The recovery of sinapic acid from the waste permeate from yellow mustard protein isolation

A process for recovering sinapic acid from waste permeate generated from processing yellow mustard protein isolate has been developed. Due to the low concentration of solids in the waste permeate, a nanofilter with molecular weight cut-off of 1000Da was used for removing most of the water. The volume of starting material was concentrated 5-fold, whilst approximately 74% of sinapine was retained. Sinapic acid was then released from sinapine, an esterified form, by an alkaline hydrolysis with 4M NaOH for 4 hr. The hydrolyzed solution was acidified to pH 2 to prevent oxidation of the sinapic acid and to precipitate the remaining proteins. As a result, more than 84% of the permeate protein was precipitated, and was subsequently removed using centrifugation.
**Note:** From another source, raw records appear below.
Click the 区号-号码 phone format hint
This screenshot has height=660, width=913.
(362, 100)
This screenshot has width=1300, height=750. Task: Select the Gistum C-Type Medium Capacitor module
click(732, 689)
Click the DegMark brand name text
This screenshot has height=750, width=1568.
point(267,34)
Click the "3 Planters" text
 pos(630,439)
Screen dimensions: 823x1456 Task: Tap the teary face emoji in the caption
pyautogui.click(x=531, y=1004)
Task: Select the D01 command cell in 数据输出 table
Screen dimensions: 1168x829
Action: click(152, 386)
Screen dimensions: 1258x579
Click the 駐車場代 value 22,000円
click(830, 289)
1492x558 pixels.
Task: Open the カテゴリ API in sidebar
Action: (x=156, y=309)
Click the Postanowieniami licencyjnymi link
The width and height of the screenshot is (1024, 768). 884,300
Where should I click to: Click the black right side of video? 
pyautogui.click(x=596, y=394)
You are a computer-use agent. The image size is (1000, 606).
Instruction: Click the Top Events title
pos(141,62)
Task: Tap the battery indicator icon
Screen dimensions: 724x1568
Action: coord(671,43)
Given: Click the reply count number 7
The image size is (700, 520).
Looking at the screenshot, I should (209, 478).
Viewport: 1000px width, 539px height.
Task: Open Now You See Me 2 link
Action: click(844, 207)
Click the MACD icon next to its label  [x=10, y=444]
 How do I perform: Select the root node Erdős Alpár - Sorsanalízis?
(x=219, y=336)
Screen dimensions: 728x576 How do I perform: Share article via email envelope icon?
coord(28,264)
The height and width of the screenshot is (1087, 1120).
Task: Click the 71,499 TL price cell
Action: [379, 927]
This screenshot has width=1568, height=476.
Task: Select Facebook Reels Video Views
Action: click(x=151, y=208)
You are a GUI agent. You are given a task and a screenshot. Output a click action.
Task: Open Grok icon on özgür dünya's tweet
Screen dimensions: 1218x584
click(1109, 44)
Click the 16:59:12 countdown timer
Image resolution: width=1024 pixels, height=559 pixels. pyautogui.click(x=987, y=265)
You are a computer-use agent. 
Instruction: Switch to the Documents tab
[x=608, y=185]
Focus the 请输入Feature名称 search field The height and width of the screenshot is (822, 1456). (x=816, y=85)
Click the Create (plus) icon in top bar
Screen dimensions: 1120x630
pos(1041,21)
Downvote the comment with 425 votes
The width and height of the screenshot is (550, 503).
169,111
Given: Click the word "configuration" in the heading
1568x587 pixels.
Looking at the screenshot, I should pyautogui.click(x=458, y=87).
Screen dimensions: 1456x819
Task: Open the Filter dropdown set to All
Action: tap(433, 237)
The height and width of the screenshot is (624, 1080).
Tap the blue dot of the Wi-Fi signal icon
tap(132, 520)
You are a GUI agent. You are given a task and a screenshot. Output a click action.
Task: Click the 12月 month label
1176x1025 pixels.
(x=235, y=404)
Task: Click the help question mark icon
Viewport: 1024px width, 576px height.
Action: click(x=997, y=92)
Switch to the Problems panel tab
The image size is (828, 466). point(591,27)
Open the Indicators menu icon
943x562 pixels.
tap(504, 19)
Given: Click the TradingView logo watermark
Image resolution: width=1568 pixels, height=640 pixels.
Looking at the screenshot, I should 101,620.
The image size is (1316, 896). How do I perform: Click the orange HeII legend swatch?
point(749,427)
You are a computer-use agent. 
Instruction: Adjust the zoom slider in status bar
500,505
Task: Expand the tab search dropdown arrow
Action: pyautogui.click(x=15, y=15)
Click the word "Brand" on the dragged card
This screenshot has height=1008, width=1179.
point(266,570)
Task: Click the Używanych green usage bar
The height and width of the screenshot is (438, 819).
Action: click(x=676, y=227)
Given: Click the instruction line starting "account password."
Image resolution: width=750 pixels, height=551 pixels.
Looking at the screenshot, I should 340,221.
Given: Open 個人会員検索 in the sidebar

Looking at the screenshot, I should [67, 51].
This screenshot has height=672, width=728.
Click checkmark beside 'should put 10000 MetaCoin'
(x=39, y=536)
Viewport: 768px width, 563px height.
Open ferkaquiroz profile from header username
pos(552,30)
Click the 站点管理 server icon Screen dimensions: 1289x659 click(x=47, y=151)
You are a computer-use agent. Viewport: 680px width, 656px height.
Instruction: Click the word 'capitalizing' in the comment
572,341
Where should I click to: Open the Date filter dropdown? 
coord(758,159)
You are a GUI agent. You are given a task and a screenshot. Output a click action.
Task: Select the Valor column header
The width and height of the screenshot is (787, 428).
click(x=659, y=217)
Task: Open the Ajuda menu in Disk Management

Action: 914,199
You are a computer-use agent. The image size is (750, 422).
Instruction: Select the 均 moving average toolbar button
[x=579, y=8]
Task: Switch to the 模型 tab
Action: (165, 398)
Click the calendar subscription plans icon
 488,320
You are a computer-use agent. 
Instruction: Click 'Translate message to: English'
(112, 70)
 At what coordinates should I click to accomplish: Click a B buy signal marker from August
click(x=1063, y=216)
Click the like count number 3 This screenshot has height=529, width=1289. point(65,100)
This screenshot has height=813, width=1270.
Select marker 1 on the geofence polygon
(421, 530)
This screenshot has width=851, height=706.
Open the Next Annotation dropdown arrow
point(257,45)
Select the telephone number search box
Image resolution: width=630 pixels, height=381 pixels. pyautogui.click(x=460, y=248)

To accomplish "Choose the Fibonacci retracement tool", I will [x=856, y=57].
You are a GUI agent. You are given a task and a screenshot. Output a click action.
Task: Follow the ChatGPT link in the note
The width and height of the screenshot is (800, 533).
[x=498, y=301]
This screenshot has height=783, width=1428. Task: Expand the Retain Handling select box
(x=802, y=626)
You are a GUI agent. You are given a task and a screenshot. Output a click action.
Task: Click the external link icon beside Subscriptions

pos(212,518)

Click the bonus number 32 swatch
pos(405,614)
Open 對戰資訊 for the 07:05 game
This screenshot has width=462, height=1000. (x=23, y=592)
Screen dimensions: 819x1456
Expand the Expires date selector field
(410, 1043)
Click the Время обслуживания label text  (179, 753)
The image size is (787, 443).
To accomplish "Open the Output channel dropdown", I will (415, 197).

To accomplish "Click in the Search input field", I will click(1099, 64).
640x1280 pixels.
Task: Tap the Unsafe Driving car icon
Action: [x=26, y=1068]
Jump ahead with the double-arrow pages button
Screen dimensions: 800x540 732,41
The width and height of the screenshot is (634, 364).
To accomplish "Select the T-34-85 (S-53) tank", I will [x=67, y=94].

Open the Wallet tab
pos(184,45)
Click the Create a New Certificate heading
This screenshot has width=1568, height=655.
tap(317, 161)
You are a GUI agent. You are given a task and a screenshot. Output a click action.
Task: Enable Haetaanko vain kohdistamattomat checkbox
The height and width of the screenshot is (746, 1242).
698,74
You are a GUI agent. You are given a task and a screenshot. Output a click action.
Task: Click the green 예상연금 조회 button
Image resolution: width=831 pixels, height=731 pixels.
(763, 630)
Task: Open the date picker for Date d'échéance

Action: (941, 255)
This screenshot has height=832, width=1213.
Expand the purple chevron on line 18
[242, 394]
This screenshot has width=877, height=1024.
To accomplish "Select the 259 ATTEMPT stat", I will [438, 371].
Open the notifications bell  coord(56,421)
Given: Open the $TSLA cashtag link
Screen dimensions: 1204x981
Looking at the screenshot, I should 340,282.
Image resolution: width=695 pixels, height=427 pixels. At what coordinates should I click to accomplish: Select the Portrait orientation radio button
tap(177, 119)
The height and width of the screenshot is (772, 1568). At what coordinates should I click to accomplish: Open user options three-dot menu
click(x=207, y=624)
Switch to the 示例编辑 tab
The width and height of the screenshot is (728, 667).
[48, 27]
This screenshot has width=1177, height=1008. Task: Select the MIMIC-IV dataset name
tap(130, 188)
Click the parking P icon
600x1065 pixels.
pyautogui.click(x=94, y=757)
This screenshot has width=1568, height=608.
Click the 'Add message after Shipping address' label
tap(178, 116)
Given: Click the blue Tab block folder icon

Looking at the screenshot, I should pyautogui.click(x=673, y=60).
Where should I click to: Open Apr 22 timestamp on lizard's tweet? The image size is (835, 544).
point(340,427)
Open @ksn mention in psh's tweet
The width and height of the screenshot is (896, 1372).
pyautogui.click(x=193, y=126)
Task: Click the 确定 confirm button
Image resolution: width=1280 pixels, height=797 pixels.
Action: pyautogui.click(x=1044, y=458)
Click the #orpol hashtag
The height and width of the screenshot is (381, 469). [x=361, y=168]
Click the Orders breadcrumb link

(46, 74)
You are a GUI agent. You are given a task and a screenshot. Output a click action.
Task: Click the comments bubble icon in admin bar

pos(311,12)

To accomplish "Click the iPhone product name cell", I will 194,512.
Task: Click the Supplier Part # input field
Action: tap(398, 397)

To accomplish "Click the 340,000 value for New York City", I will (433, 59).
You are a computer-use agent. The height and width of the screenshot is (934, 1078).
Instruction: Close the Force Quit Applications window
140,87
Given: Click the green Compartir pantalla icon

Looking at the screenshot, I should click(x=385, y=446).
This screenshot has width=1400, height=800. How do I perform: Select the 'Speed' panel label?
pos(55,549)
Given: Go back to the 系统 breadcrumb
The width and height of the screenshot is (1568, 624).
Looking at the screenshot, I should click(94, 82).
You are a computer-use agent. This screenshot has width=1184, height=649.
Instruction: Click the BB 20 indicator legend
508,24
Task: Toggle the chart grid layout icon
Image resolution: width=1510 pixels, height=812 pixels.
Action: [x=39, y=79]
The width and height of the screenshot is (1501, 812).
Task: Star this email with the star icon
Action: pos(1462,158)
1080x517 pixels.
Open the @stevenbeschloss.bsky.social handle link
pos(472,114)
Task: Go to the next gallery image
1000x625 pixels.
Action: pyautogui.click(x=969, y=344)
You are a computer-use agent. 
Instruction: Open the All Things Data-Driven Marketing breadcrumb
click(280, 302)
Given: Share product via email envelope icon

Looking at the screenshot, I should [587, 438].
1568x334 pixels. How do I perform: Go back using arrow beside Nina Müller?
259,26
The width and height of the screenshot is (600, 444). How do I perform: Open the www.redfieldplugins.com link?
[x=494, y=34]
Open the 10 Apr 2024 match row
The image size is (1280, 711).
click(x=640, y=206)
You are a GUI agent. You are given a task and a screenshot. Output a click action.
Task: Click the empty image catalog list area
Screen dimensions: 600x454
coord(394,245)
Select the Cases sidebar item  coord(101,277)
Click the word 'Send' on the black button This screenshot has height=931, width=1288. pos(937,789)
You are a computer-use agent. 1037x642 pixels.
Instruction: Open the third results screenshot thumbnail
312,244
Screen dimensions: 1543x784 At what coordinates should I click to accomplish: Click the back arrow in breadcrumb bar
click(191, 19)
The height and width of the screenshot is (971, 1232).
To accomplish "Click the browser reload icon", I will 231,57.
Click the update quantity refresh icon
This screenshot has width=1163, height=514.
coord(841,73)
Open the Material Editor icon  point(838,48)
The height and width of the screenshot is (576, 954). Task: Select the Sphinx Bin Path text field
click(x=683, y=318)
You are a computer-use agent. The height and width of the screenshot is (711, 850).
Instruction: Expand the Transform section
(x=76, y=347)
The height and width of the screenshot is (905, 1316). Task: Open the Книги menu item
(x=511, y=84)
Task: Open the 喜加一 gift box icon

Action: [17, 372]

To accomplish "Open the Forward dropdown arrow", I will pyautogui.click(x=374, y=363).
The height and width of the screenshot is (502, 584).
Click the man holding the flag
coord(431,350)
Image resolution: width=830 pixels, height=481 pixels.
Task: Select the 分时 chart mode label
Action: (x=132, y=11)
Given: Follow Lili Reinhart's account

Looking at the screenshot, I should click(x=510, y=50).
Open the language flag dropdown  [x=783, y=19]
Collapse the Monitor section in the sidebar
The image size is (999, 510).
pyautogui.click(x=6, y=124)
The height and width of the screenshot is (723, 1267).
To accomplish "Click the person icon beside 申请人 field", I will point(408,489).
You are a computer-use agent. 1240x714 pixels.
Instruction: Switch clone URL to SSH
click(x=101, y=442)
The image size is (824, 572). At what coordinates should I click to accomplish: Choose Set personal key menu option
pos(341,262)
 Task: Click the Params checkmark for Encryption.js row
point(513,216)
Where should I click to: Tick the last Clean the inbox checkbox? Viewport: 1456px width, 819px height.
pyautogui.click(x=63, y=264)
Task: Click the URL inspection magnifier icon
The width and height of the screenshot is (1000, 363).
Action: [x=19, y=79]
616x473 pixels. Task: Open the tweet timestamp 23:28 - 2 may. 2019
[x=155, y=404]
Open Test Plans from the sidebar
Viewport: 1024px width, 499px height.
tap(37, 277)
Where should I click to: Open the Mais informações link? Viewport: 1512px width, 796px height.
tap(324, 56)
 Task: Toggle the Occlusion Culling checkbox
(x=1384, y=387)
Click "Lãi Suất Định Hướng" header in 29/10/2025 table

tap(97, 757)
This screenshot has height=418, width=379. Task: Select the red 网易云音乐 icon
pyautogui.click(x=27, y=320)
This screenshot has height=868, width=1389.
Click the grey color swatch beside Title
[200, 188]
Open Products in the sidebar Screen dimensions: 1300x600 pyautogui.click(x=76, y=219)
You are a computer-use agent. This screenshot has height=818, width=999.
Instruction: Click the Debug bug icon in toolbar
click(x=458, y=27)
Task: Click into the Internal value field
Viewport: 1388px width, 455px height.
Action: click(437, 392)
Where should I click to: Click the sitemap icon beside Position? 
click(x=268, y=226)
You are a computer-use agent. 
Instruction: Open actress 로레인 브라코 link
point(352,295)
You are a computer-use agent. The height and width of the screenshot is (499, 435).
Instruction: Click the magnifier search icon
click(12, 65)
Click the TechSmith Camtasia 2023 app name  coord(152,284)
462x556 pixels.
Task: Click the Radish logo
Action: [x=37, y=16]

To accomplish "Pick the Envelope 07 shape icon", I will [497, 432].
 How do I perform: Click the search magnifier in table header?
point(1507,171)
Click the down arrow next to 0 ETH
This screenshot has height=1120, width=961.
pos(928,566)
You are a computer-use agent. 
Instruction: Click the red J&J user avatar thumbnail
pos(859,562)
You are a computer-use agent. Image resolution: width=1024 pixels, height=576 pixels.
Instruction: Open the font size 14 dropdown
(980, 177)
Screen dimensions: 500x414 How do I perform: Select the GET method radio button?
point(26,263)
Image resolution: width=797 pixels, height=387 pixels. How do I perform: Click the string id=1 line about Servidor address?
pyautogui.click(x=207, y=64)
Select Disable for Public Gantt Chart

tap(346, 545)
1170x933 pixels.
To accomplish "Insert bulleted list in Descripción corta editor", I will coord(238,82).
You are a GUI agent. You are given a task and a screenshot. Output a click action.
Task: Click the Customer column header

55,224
Sinapic acid and other phenolics were extracted by an organic solvent system (diethyl ether and ethyl acetate (1:1)). Under the optimum extraction conditions approximately 95% of the sinapic acid was extracted to the solvent phase. Sinapic acid was further purified by strong basic ion-exchange chromatography. Approximately 19 bed volumes of the solution containing sinapic acid obtained from the previous extraction step were fed to the chromatographic column at 30 mL/min before sinapic acid absorbed by the resins was eluted with a mixture of methanol and 1 M acetic acid (4:6). The effluent obtained from the elution process was freeze-dried to obtain a purified product. More than 38% of the sinapic acid from the starting waste permeate was finally recovered and the resulting product contained about 85% of total phenolics (81% sinapic acid and 1.7% of p-hydroxybenzoic acid). The recovered product was tested for its antioxidant activity with the DPPH radical scavenging method. Data derived from the tests showed that the potencies in terms of EC50 between the recovered product and a pure commercial sinapic acid were comparable.